Work instructions
For this exercise, return exactly the lines of the material below that begin at the one with "Open speaker volume options dropdown arrow" and stop after the one with "This screenshot has height=778, width=1568.".

━━━━━ Records supplied

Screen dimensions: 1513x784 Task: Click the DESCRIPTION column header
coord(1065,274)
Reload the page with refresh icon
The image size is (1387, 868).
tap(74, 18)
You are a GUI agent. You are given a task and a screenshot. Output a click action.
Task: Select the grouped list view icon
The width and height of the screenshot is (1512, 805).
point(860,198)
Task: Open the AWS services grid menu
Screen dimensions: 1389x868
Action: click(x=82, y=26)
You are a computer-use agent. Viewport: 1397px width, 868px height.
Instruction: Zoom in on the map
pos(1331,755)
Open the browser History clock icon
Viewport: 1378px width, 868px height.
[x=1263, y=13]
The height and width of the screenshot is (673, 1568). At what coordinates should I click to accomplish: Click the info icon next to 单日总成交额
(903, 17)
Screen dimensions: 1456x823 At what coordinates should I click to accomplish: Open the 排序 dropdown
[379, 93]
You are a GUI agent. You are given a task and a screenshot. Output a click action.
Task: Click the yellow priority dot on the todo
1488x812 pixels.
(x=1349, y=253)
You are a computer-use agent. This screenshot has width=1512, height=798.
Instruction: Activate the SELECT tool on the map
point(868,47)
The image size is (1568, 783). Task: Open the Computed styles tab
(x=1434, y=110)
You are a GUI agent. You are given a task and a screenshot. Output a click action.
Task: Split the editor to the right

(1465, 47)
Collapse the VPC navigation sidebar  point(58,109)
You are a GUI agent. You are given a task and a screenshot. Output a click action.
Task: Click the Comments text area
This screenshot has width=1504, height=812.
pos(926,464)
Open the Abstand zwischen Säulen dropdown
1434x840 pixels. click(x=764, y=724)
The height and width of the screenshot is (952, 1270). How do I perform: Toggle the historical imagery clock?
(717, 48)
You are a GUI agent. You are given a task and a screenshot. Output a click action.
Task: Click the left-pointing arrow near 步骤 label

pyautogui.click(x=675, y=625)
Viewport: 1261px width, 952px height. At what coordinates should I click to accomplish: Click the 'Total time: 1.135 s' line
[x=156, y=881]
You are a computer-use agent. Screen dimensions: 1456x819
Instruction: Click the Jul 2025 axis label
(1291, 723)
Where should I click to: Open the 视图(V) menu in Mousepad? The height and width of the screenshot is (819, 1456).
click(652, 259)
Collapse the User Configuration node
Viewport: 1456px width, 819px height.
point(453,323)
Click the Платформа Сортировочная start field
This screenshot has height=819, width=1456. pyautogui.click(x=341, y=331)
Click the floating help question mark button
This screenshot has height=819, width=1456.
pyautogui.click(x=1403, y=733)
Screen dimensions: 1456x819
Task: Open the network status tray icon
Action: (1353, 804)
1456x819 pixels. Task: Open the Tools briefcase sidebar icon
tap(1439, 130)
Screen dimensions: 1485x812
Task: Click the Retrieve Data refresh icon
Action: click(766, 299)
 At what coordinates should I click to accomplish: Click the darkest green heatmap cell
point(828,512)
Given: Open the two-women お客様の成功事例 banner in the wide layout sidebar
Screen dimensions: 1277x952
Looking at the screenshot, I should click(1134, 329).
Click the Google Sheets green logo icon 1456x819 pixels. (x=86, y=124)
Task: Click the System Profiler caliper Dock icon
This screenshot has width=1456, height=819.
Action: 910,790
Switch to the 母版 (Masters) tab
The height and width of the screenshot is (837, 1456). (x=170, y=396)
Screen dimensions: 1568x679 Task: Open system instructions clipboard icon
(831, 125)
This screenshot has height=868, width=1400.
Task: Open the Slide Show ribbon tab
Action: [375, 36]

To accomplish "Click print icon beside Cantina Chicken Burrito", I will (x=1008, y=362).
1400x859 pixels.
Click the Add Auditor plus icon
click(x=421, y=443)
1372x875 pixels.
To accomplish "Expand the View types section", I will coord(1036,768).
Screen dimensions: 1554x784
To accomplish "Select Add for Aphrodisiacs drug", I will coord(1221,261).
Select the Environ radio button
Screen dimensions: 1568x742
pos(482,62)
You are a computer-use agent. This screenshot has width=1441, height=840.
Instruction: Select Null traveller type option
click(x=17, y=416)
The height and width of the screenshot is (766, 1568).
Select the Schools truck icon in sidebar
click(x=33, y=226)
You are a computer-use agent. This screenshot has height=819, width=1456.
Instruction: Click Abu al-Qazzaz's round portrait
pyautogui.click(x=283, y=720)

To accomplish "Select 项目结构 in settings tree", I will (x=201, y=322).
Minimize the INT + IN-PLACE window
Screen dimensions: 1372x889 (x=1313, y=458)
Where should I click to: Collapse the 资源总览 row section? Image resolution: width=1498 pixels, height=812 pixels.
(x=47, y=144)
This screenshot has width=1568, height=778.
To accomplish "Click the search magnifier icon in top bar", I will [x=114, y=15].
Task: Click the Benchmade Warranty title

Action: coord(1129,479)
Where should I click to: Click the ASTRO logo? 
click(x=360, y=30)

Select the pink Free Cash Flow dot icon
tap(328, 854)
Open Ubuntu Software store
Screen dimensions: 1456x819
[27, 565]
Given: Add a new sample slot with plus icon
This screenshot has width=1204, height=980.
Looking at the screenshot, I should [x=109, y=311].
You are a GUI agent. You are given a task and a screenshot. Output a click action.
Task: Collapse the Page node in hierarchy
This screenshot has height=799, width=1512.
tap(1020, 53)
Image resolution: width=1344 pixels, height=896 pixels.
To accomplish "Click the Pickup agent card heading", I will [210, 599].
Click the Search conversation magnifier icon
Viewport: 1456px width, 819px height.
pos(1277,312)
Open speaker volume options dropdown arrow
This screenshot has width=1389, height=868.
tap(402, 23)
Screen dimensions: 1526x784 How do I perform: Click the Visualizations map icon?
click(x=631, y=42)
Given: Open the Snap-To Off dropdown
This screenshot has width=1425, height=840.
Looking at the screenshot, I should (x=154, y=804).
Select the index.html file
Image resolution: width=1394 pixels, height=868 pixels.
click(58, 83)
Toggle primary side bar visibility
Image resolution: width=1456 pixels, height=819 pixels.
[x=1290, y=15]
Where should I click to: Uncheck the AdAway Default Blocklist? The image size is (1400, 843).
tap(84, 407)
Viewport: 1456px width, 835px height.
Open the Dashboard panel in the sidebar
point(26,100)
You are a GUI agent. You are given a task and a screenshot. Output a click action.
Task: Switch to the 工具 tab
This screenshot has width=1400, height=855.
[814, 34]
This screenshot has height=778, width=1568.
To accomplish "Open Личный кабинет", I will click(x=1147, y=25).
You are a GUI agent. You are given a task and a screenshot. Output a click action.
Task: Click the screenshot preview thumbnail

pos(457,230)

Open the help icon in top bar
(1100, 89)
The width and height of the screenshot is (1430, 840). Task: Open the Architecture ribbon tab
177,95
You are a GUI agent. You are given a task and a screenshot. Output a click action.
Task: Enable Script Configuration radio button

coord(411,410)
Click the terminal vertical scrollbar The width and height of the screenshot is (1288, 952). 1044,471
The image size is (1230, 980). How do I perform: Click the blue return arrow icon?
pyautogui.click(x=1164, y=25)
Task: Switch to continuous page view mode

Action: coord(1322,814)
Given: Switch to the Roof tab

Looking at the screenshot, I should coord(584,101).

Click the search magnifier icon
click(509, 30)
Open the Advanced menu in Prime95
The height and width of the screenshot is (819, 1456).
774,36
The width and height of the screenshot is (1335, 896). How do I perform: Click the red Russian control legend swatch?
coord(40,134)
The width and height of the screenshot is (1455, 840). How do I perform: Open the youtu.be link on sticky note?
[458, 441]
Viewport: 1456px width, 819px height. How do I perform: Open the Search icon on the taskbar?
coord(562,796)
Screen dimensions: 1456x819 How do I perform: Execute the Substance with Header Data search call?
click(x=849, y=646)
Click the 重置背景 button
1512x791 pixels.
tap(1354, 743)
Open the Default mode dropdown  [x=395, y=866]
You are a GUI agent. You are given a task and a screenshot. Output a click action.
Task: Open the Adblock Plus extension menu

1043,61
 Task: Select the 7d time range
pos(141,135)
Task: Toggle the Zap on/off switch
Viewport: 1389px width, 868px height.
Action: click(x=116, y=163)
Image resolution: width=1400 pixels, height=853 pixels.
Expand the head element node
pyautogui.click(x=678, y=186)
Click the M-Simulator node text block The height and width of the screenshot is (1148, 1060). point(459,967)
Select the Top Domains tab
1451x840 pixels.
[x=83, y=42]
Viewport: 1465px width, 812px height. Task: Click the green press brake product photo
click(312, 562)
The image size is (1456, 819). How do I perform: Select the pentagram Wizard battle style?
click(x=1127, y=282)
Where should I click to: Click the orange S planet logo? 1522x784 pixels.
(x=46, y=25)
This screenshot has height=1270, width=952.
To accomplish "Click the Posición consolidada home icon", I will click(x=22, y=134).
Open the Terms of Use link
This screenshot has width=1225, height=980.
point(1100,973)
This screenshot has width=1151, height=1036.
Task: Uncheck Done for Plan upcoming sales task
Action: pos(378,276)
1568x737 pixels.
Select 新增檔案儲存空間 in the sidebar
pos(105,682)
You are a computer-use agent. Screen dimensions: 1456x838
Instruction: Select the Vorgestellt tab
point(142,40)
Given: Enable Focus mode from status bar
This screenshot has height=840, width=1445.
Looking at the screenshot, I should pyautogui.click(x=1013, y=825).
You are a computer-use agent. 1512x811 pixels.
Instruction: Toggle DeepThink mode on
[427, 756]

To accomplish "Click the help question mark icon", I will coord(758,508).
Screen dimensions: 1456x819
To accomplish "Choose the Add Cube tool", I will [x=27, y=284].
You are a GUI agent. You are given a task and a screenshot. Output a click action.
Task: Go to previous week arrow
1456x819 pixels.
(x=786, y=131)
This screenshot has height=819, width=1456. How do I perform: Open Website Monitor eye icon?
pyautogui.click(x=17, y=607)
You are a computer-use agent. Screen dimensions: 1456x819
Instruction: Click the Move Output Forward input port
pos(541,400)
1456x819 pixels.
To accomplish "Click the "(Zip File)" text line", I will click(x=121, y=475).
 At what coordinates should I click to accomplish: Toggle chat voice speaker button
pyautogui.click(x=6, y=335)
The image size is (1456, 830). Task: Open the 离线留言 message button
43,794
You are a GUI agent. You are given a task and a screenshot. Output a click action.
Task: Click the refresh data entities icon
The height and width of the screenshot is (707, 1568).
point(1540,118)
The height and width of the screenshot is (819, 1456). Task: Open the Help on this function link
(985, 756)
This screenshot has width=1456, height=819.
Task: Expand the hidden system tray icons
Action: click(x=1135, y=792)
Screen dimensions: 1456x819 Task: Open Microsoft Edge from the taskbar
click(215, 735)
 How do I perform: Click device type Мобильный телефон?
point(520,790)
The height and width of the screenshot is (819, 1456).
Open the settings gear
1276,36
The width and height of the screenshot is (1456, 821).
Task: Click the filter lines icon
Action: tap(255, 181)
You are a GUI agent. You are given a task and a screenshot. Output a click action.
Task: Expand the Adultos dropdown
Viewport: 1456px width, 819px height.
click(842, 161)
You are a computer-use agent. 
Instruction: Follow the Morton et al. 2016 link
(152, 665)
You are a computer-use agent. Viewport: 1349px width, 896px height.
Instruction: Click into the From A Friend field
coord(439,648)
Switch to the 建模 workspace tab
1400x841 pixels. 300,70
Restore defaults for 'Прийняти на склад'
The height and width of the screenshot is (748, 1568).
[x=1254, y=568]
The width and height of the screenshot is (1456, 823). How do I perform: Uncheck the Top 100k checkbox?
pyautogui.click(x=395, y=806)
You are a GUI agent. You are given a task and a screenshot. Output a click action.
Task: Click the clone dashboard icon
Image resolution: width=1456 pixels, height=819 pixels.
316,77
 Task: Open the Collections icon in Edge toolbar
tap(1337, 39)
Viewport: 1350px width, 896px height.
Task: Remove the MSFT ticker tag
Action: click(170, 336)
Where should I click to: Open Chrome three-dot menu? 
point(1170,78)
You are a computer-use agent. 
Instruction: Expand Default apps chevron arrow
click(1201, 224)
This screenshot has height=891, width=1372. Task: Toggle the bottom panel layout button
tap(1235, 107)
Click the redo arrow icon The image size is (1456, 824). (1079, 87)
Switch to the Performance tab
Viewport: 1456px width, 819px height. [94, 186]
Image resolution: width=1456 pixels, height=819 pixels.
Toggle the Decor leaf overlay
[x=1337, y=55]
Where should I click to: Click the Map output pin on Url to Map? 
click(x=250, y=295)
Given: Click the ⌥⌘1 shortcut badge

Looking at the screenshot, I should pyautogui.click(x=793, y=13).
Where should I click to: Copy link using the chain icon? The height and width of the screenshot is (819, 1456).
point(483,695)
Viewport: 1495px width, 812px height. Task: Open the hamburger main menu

━━━━━━━━━━

Answer to this problem
Open speaker volume options dropdown arrow
This screenshot has width=1389, height=868.
tap(402, 23)
Screen dimensions: 1526x784 How do I perform: Click the Visualizations map icon?
click(x=631, y=42)
Given: Open the Snap-To Off dropdown
This screenshot has width=1425, height=840.
Looking at the screenshot, I should (x=154, y=804).
Select the index.html file
Image resolution: width=1394 pixels, height=868 pixels.
click(58, 83)
Toggle primary side bar visibility
Image resolution: width=1456 pixels, height=819 pixels.
[x=1290, y=15]
Where should I click to: Uncheck the AdAway Default Blocklist? The image size is (1400, 843).
tap(84, 407)
Viewport: 1456px width, 835px height.
Open the Dashboard panel in the sidebar
point(26,100)
You are a GUI agent. You are given a task and a screenshot. Output a click action.
Task: Switch to the 工具 tab
This screenshot has width=1400, height=855.
[814, 34]
This screenshot has height=778, width=1568.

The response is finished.